Hacker News new | ask | show | jobs
by raffy 1398 days ago
Unfortunately, this is only single-character confusables. There are an enormous number of permutations missing (ѐ [450] vs è [E8]). The confusable matching isn't even reflexive (A confuse B, but B doesn't confuse A).

I've been developing a normalization library for Ethereum Name Service: https://adraffy.github.io/ens-normalize.js/test/resolver.htm...

3 comments

There are the NKFC and NKFD normalizations which can resolve most of the confusing things so that, e.g., Ⅵ will become VI, Å will become Å, etc. although it doesn’t resolve B and В to the same character.
I wonder at what point you need to give up and just OCR a rendering
Honestly, for a brand new name service I would just stick to ASCII to sidestep the whole issue.
Because fuck those people who want to use non-English names, amirite?
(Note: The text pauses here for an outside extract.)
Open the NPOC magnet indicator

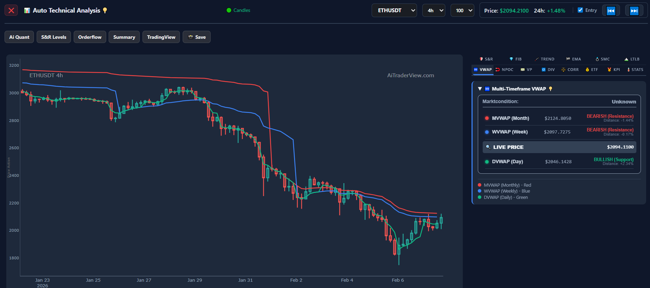click(504, 70)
Seriously, it's 2022, we have better solutions than ASCII by now. And for what it's worthful, even in ASCII some chars like l, I and 1 are quite confusable.

DNS support is no where near Unicode. At best we get local language support for non-ASCII domains, but everyone else will see it as punycode. Of course, phishing is one good reason why it's this.

> Internationalized domain names are stored in the Domain Name System (DNS) as ASCII strings using Punycode transcription.

https://en.wikipedia.org/wiki/Internationalized_domain_name

https://en.wikipedia.org/wiki/Punycode

DNS dates from 1983 and we're stuck with its limitations, but the GP is building a new system.